Watford saw more of the ball and more opportunities following the Reds’ substitutions and eventually earned their equalizer late on in the game, albeit in a controversial manner. There are certainly issues beyond just transfers that Liverpool need to solve in order to sort their results out.
Questions have to be thrown at the Reds’ zonal marking approach and the coaching that goes behind setting up the defenders. It’ll have been two years since Klopp took over this October and we’re still looking at a side that struggles against smaller teams, set pieces and look vulnerable at the back.
“Win the Small Battles”
It mostly certainly hasn’t been some of the most pleasant days in charge of Liverpool for Klopp with all the drama and speculation surrounding Coutinho’s future, Liverpool’s transfer window and their opening day result.

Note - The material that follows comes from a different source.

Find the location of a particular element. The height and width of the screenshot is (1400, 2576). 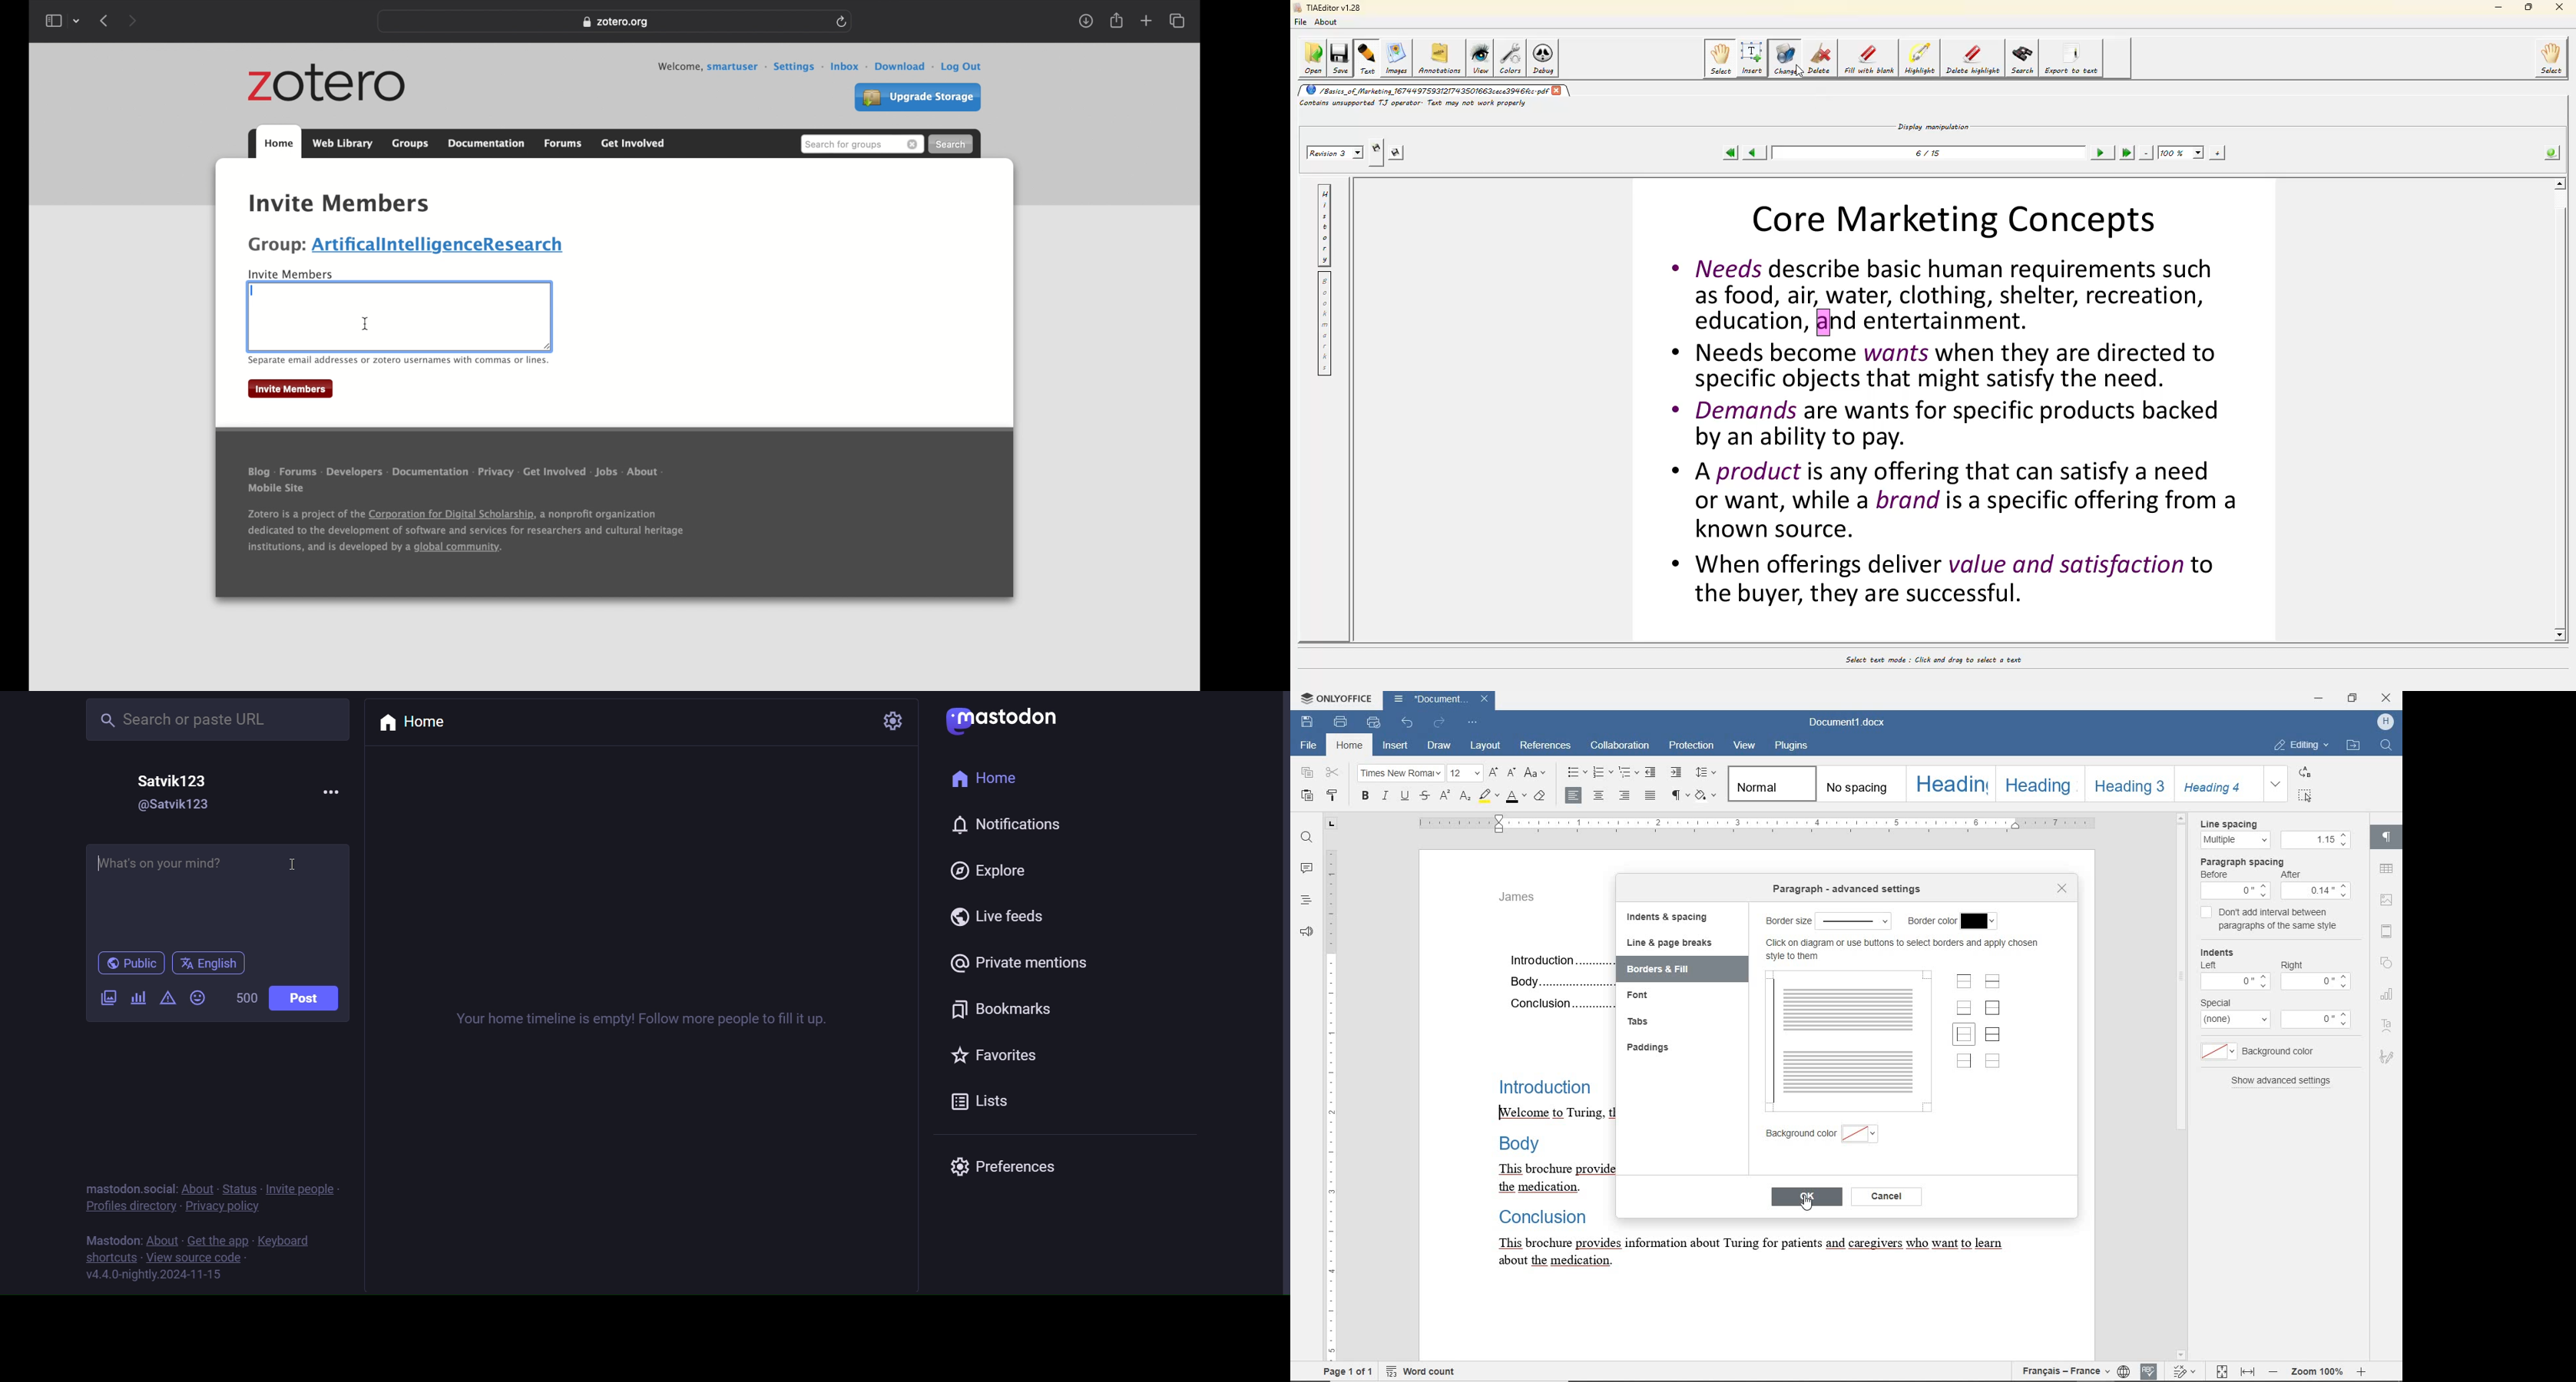

editing is located at coordinates (2302, 745).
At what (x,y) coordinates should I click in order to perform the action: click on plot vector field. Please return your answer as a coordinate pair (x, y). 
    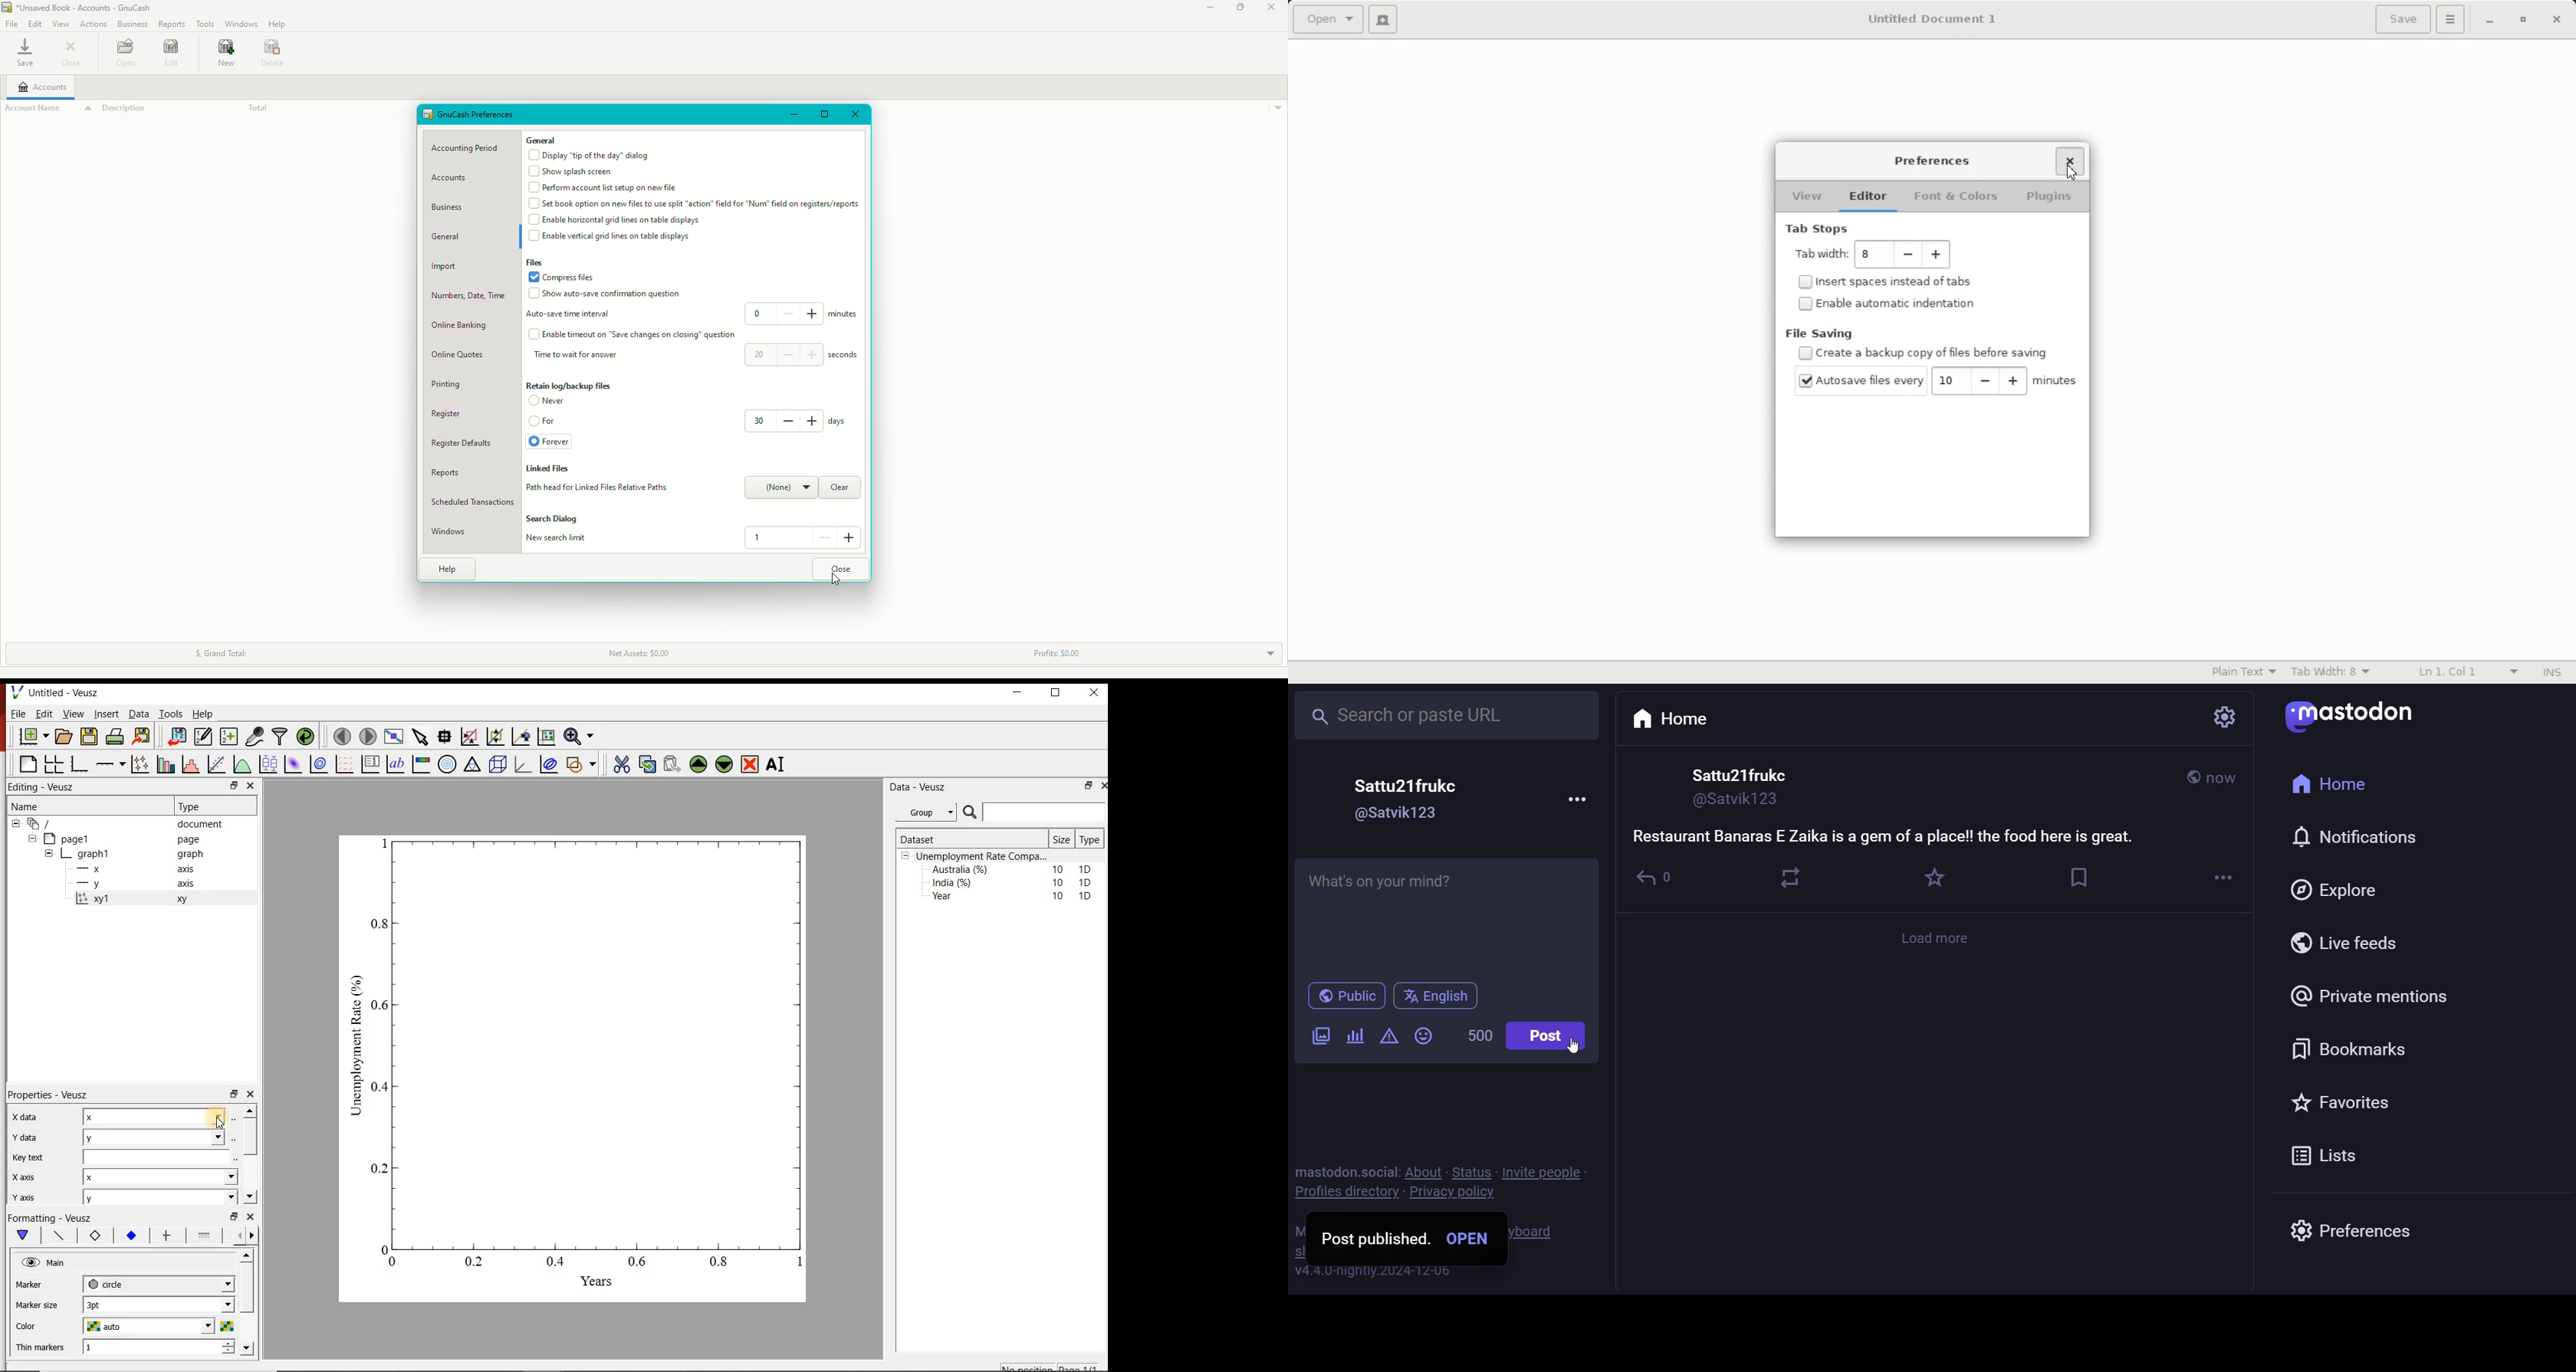
    Looking at the image, I should click on (344, 764).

But, the German must quickly regroup his squad and keep them in good shape and frame of mind ahead of the massive game against Hoffenheim on Tuesday. Champions League football is on the line for Liverpool and qualification to the group stage could be a huge boost at this stage for the club.
It’s just the beginning of what is another long football season and therefore the fans and, most importantly, the players mustn’t be bogged down by the latest state of affairs. Small wins like signing reinforcements in the transfer window, holding on to Coutinho and securing a Champions League place could be the ideal lift for the players and the manager himself.
All the negatives aside, there is still a lot to be optimistic about this Liverpool team and it is probably only a matter of time before things come together. But, Klopp more than anyone will understand that even continued promise of improvement has an expiry date and that the problems on the pitch have to be addressed quickly.